India voted today in the final phase of a long-drawn general election, held in record summer heat in many parts, as both Prime Minister Narendra Modi and his challengers said they would win the polls centred mostly on inequality and religion.

The seven-phase vote, in which nearly a billion people were eligible to cast their ballots, began on 19 April and will end with polling in the last 57 seats – including in Mr Modi’s constituency in the Hindu holy city of Varanasi.

More than 100 million people are registered to vote across eight states and federal territories today, including in the northern state of Punjab and the eastern states of Bihar, West Bengal and Odisha.

“Calling upon the voters to turnout in large numbers and vote,” Mr Modi said as polls opened. “Together, let’s make our democracy more vibrant and participative.”

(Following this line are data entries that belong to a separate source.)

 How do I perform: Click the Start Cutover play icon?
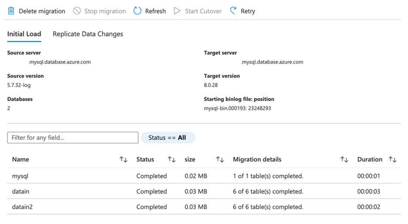(x=177, y=11)
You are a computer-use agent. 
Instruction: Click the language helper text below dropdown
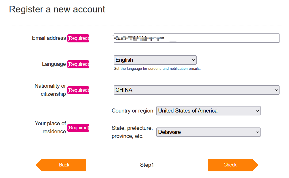tap(157, 69)
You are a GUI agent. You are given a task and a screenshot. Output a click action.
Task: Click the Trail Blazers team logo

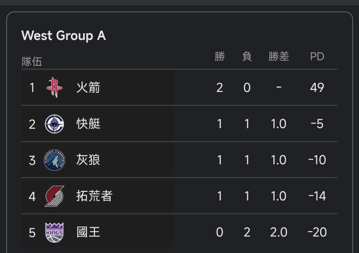point(55,196)

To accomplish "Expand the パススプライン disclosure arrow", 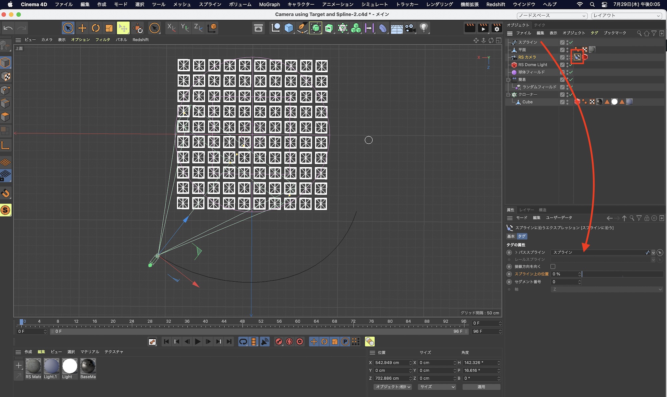I will click(x=516, y=252).
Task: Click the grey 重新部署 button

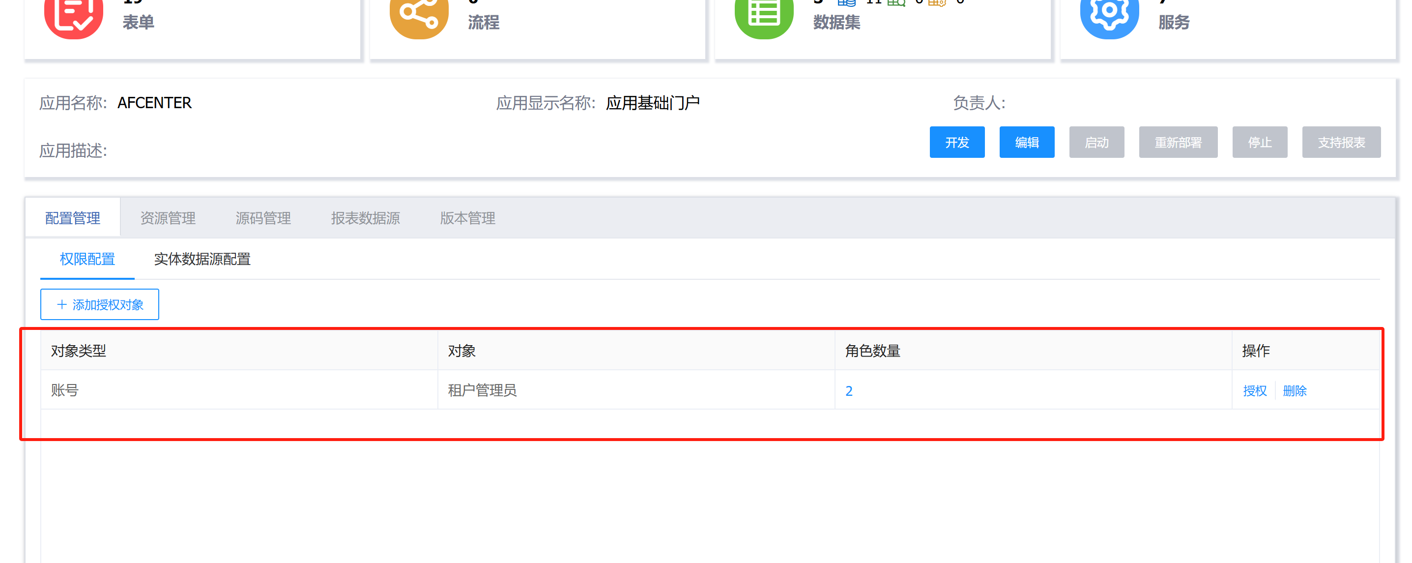Action: click(x=1177, y=143)
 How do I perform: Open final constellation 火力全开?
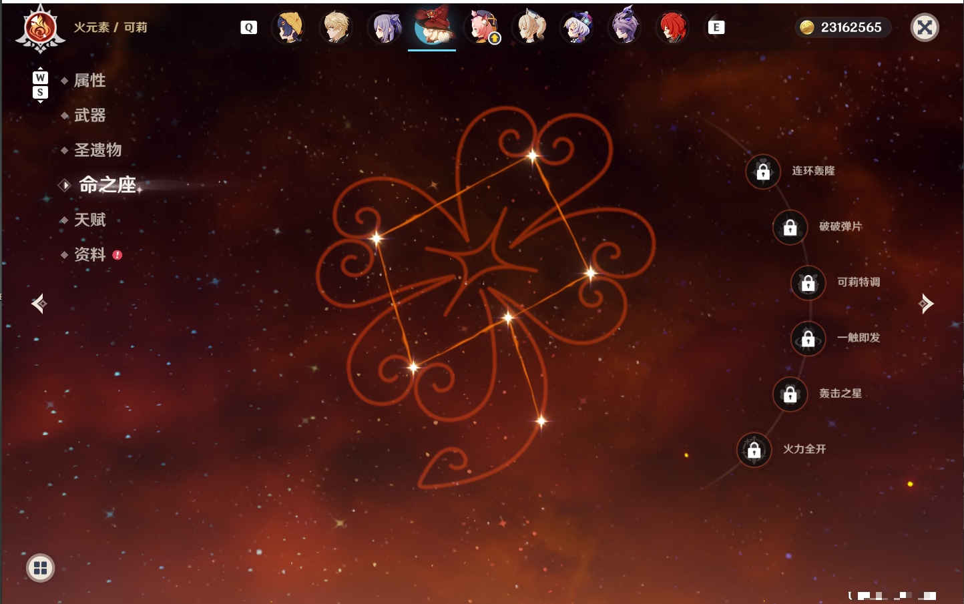click(x=754, y=450)
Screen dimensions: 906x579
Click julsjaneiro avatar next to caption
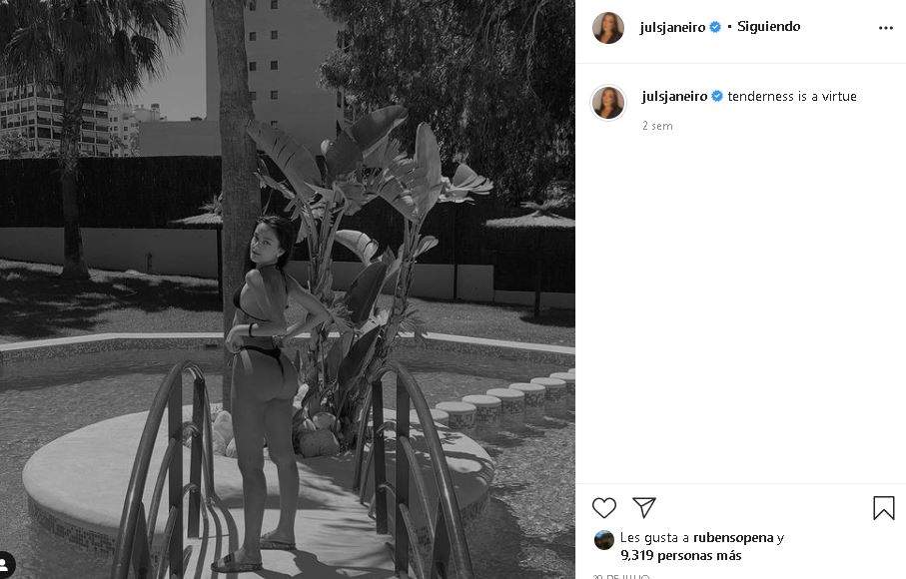tap(608, 102)
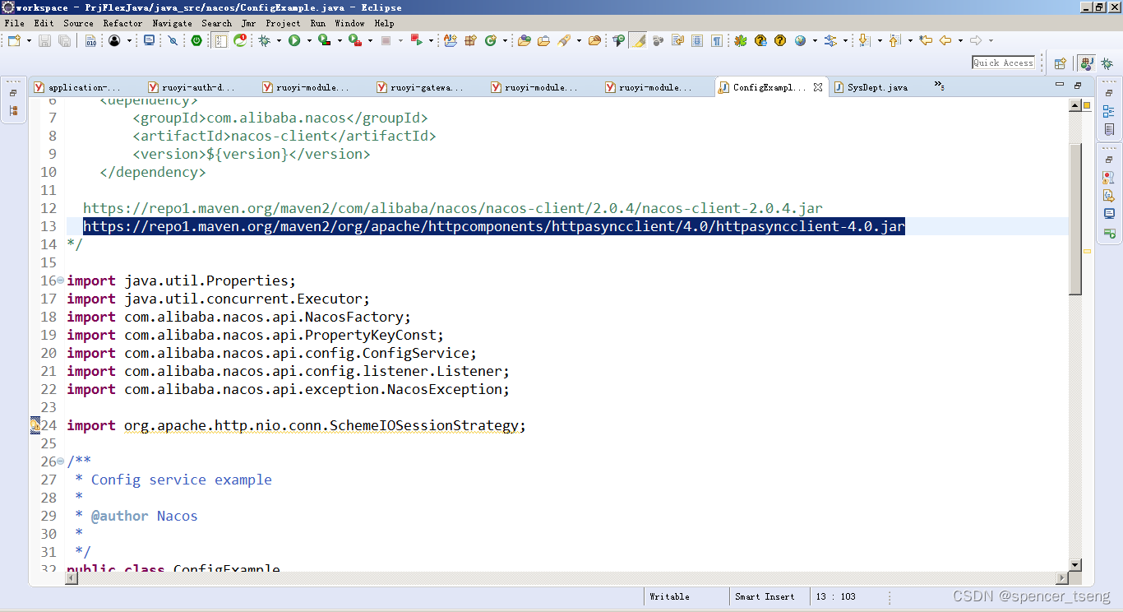
Task: Click the Quick Access button
Action: [x=1002, y=62]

Mr Modi is seeking a rare, third straight term as prime minister as his Hindu nationalist Bharatiya Janata Party (BJP) battles an opposition alliance of two dozen parties led by the Congress and is widely expected to win a majority.

But he and his party have run into a spirited campaign by the opposition alliance called ‘INDIA’ or the Indian National Developmental Inclusive Alliance, sowing some doubt about whether Mr Modi’s expected victory would come easily.

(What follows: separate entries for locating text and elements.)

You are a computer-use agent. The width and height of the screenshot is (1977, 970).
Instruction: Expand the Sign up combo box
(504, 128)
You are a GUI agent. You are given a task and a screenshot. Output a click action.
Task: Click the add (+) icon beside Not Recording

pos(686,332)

Scorching summer temperatures with unusually high heatwaves have compounded voter fatigue in the majority-Hindu country of 1.4 billion people, where unemployment and inflation are the main concerns for voters.

Nearly two dozen election officials died of suspected heatstroke in Bihar and Uttar Pradesh ahead of the vote yesterday, authorities said.

Mr Modi and Congress leader Rahul Gandhi have both predicted heavy defeat for each other and said their respective alliances were set to form the next government.

Rahul Gandhi (C) is Modi’s main opposition

TV exit polls expected after the conclusion of the vote will project how well or poorly the parties are faring ahead of the results, due on 4 June Exit polls, however, have a patchy record in India and have been widely off the mark previously.

Mr Modi began his re-election campaign by focusing on his achievements over the last 10 years but soon switched to mostly targeting the opposition by accusing them of favouring India’s minority Muslims, comprising roughly 200 million of the population.

This change of tack, analysts said, was likely aimed at firing up his Hindu nationalist base after a low turnout in the first phase sparked concerns that BJP supporters were not voting in large numbers.

The opposition campaign has largely focused on affirmative action and saving the constitution from what they say is Mr Modi’s dictatorial rule.